● Provided text:
---------------

• We are sorry, but NCBI web applications do not support your browser and may not function properly. More information
Logo of nihpaAbout Author manuscriptsSubmit a manuscriptNIH Public Access; Author Manuscript; Accepted for publication in peer reviewed journal;
Syst Biol. Author manuscript; available in PMC Dec 21, 2009.
Published in final edited form as:
PMCID: PMC2796430
NIHMSID: NIHMS145019

Taxon Sampling, Bioinformatics, and Phylogenomics

Taxon sampling is often thought to be of extreme importance for phylogenetic inference, and increased sampling of taxa is commonly advocated as a solution to resolving problematic phylogenies. Another solution is to increase the number of sites (by sequencing additional genes) sampled for each taxon. In an ideal world, one would like to increase samples of both taxa and genes, but taxon sampling has not kept up with the pace of gene sampling increase because of the increasing ease and emphasis on genome sequencing.

---------------

● Stored data:
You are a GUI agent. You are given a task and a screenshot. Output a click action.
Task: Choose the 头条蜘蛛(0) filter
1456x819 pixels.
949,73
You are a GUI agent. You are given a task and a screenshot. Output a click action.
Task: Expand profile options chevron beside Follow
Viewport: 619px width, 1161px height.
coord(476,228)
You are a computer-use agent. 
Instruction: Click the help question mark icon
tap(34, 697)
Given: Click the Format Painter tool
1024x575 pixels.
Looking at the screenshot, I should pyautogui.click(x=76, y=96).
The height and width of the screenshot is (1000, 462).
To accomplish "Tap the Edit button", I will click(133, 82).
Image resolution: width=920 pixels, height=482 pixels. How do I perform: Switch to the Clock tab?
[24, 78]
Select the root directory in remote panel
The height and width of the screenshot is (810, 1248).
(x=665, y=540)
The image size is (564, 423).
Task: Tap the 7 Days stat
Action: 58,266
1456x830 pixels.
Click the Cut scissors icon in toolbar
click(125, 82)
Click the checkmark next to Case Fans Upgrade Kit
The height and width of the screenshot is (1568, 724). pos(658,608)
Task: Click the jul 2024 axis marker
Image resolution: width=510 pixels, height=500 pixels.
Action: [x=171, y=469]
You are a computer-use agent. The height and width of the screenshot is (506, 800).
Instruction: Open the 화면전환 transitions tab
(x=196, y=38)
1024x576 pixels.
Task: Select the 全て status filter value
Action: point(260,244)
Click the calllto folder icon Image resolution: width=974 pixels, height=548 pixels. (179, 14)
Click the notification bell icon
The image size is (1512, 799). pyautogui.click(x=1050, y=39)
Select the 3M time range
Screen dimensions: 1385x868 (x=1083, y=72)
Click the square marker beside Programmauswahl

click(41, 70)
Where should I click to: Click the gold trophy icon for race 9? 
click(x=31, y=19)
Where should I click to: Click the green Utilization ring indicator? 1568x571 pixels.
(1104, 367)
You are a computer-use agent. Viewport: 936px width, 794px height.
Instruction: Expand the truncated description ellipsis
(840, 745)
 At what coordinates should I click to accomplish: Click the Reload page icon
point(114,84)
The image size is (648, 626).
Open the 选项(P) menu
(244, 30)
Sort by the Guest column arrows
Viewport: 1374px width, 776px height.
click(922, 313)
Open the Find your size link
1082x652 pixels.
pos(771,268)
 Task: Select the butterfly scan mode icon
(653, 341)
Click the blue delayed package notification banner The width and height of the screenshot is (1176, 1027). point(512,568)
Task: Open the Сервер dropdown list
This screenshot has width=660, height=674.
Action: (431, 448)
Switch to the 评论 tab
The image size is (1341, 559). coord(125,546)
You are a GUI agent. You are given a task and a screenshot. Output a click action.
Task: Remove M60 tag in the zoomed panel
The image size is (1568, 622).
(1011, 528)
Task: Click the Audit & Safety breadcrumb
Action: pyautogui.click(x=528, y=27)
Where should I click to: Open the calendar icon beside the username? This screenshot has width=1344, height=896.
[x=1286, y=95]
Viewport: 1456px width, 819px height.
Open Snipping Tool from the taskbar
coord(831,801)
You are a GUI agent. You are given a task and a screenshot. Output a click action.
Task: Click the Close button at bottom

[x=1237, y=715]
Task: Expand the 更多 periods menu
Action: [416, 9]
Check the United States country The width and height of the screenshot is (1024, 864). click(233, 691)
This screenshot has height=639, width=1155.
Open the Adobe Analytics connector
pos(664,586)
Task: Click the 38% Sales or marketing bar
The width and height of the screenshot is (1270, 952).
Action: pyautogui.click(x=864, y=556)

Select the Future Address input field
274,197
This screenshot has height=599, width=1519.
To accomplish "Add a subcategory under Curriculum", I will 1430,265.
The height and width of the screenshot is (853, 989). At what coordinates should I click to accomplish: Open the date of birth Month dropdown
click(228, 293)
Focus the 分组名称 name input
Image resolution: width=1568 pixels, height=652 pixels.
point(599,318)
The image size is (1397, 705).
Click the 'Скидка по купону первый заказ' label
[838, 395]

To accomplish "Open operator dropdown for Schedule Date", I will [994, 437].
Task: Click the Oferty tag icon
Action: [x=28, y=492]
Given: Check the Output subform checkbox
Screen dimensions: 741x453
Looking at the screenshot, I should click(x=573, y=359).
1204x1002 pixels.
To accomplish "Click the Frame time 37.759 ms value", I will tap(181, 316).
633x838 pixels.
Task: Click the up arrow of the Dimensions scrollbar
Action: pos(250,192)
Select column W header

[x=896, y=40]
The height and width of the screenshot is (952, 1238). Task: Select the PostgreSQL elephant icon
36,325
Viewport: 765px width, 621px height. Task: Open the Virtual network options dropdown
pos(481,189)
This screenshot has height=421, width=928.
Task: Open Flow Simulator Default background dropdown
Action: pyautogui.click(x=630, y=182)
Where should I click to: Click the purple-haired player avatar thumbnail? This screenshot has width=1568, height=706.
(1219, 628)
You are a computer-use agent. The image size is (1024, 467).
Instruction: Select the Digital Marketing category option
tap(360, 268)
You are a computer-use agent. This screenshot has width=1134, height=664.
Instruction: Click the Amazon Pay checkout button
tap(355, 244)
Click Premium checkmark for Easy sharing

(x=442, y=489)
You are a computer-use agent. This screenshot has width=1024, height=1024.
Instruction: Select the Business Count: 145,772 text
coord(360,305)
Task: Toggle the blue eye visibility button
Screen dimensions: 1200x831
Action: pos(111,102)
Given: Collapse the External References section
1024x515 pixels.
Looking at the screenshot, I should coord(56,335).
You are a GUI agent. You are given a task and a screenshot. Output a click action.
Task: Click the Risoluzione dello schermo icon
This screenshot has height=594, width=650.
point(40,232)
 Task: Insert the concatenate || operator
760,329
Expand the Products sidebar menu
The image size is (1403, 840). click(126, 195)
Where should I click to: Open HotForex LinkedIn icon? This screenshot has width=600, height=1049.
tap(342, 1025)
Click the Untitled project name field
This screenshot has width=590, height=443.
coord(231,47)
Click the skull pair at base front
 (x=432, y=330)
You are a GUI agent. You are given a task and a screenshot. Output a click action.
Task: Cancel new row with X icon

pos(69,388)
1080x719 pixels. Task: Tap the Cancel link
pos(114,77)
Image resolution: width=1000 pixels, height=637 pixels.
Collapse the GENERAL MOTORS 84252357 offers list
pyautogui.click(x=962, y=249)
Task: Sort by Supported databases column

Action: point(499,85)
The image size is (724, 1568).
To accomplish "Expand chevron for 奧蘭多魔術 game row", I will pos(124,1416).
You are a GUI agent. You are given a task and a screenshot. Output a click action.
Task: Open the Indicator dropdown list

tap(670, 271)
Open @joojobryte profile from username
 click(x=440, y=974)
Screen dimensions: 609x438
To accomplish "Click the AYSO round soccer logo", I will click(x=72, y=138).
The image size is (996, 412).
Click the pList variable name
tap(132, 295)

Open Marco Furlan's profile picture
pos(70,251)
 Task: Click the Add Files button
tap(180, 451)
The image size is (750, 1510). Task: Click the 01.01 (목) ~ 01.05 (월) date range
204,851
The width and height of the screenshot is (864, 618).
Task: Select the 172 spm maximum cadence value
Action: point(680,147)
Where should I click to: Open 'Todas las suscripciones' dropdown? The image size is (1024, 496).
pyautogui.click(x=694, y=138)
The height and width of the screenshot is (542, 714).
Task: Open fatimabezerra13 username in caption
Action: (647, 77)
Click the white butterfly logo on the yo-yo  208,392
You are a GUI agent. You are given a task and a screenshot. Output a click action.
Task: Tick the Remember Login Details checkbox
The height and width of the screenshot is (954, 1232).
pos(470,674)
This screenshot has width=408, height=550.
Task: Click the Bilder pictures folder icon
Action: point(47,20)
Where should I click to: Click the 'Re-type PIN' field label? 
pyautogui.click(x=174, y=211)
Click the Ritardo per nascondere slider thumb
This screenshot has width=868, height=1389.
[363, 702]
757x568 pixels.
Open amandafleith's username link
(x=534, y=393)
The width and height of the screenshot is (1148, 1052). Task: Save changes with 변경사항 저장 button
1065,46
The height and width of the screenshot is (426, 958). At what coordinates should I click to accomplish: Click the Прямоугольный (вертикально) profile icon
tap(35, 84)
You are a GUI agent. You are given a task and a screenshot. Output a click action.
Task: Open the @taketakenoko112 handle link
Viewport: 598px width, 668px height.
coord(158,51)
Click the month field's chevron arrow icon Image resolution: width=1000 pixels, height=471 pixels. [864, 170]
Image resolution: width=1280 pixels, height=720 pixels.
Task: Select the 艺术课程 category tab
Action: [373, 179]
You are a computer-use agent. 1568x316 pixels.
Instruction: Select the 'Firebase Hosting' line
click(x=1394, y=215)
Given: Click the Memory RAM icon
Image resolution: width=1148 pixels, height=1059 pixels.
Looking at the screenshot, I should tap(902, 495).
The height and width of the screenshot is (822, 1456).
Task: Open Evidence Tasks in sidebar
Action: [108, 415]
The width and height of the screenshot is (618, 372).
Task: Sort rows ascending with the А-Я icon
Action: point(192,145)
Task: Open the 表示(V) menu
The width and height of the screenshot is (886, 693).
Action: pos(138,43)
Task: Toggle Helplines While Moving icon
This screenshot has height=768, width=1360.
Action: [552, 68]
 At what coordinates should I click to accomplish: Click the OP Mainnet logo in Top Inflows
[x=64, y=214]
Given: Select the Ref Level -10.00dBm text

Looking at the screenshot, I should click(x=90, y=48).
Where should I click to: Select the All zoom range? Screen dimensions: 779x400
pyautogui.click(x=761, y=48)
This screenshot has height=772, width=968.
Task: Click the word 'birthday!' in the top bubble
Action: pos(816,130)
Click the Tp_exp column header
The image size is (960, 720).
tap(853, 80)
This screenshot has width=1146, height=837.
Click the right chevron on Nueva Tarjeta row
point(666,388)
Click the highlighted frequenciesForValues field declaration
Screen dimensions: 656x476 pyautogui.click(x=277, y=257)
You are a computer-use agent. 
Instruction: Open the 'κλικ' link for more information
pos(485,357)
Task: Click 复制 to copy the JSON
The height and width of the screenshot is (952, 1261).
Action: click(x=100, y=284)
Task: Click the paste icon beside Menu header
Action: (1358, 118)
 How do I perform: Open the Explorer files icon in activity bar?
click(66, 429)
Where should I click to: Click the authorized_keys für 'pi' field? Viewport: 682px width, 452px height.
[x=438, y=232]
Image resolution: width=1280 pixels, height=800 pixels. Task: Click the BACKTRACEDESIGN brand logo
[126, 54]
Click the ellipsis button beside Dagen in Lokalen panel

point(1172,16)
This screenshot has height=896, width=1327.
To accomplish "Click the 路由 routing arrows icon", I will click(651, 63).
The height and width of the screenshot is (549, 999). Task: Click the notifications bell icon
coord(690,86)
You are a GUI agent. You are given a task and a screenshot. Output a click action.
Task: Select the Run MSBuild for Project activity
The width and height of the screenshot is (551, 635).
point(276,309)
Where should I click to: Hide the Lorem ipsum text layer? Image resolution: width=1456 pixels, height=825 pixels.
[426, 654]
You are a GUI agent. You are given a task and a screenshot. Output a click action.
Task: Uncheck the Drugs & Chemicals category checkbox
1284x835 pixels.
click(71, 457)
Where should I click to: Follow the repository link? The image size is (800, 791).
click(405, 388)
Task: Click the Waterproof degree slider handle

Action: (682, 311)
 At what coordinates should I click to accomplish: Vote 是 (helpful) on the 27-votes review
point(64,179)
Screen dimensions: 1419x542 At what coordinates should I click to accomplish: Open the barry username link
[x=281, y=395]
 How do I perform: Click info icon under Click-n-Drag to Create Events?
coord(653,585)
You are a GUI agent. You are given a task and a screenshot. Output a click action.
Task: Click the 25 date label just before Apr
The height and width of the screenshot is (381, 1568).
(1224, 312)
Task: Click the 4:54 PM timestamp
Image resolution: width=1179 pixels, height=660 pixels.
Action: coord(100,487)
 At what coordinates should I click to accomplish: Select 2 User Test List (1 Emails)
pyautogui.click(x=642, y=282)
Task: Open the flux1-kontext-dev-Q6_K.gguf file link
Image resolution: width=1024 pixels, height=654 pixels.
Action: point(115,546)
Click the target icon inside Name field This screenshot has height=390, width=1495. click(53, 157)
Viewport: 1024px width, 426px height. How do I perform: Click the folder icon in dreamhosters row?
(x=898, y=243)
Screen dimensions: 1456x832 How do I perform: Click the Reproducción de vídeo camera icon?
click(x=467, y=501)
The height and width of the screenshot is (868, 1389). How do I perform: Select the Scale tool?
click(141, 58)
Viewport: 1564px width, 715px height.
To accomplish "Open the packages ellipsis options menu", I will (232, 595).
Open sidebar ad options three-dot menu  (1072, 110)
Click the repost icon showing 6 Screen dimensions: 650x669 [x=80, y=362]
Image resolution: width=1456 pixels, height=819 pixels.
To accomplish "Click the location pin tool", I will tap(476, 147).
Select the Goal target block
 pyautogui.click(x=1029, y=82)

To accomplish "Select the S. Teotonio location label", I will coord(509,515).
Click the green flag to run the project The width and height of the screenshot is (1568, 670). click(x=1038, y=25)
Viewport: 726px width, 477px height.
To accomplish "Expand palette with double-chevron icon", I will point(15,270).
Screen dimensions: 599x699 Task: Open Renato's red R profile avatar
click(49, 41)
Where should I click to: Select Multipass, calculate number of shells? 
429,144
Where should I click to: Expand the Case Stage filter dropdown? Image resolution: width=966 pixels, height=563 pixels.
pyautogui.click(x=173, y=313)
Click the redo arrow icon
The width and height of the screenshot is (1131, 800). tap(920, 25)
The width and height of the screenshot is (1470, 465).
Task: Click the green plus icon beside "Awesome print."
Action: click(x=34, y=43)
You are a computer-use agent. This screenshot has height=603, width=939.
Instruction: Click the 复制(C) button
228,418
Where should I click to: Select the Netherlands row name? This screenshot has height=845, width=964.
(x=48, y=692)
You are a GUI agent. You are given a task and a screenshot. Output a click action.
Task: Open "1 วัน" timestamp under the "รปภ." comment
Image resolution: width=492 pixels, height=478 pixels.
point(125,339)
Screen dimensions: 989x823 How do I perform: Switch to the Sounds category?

---------------

Answer these questions about the taxon sampling article:
(a) On what date did the author manuscript become available in PMC?
(b) What PMCID is listed?
(c) Besides sampling more taxa, what other solution for resolving problematic phylogenies is mentioned?
The records have nothing to do with the text.

● Solution:
(a) Dec 21, 2009
(b) PMC2796430
(c) Increasing the number of sites sampled for each taxon, by sequencing additional genes.